'''

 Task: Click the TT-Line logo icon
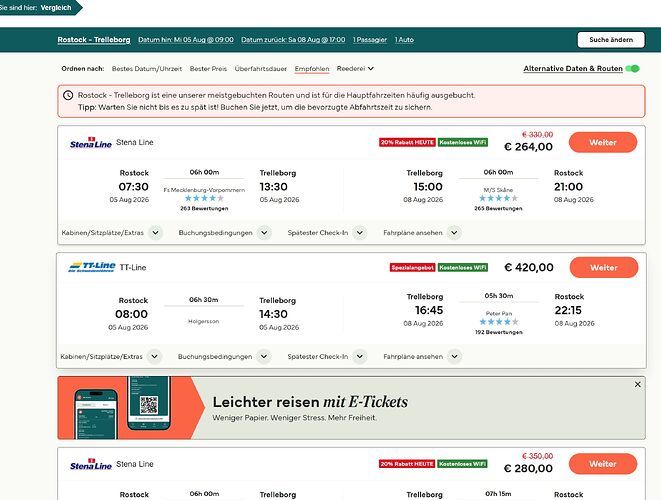coord(91,267)
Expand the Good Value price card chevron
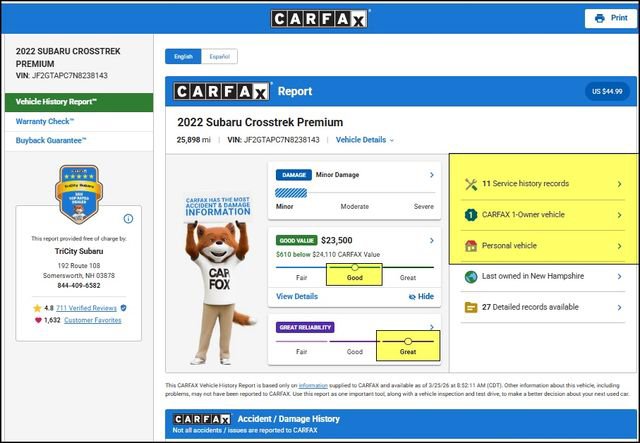Screen dimensions: 640x443 [431, 240]
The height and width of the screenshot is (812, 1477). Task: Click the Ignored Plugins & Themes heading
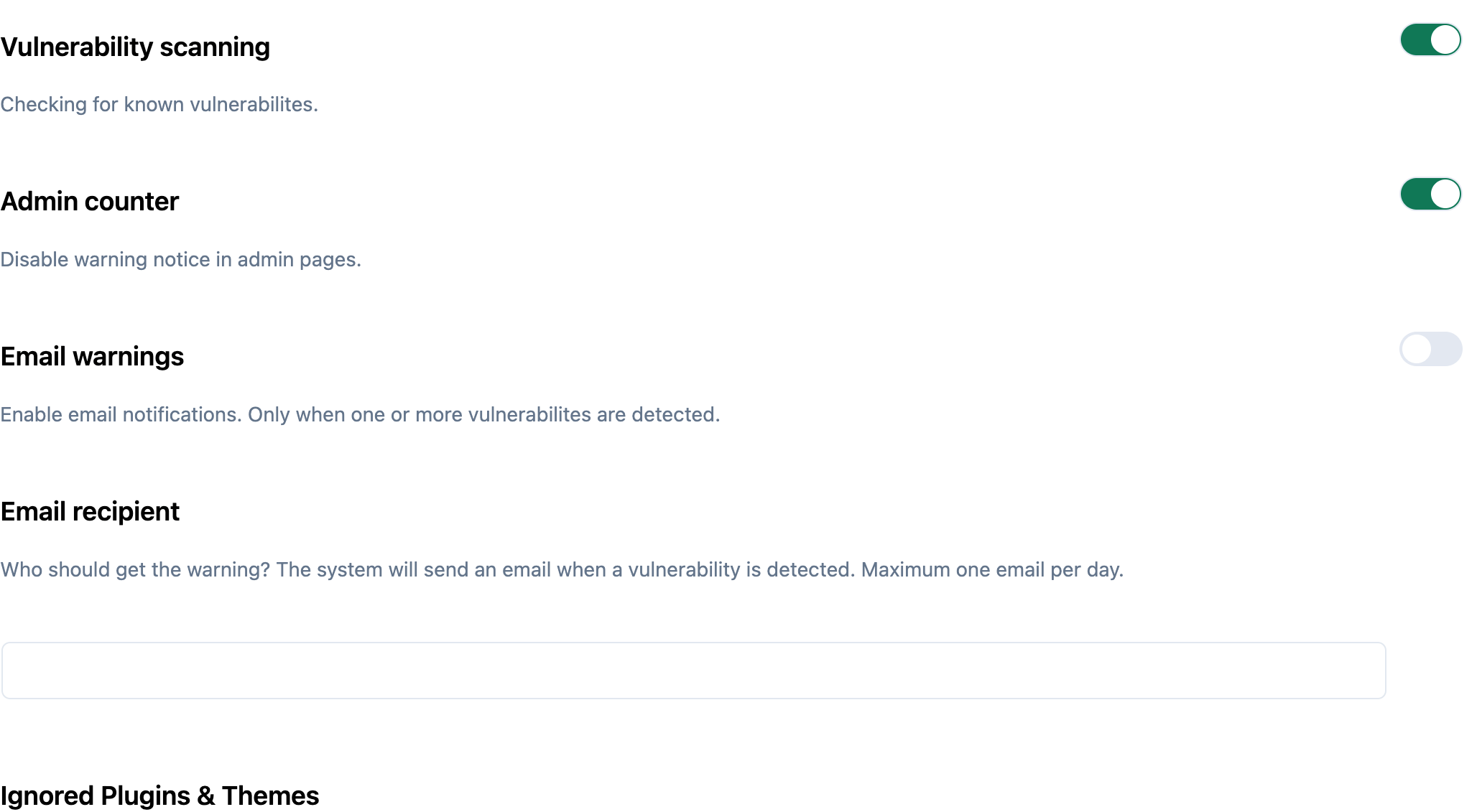pos(159,796)
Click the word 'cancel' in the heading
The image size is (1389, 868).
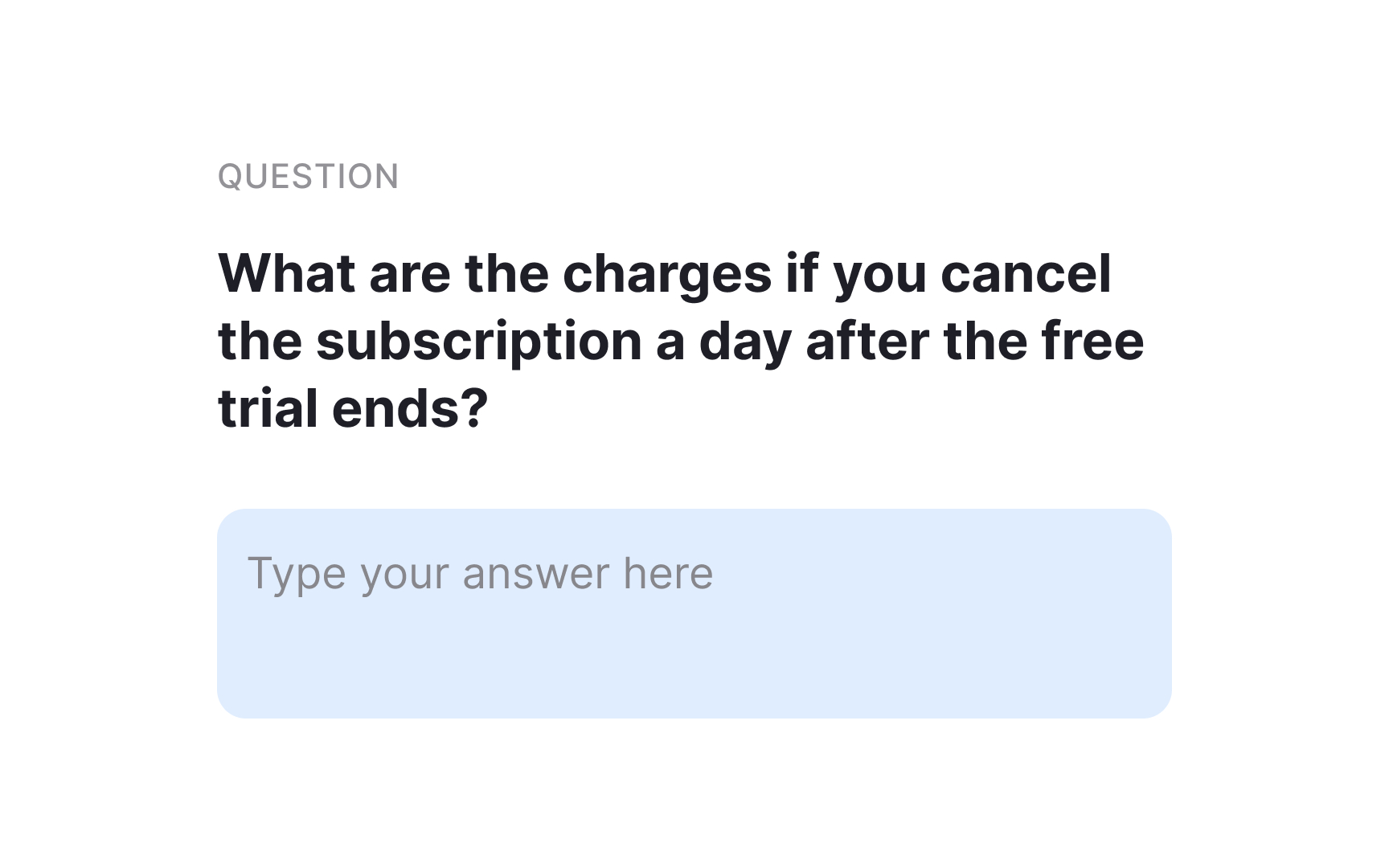pyautogui.click(x=1026, y=273)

'''

TO DO: Write the data above out again exactly, every line of it, and exclude the pictures.

YOUR SOLUTION:
 Task: Click the TT-Line logo icon
coord(91,267)
Expand the Good Value price card chevron
Screen dimensions: 640x443 [431, 240]
The height and width of the screenshot is (812, 1477). Task: Click the Ignored Plugins & Themes heading
pos(159,796)
Click the word 'cancel' in the heading
The image size is (1389, 868).
pyautogui.click(x=1026, y=273)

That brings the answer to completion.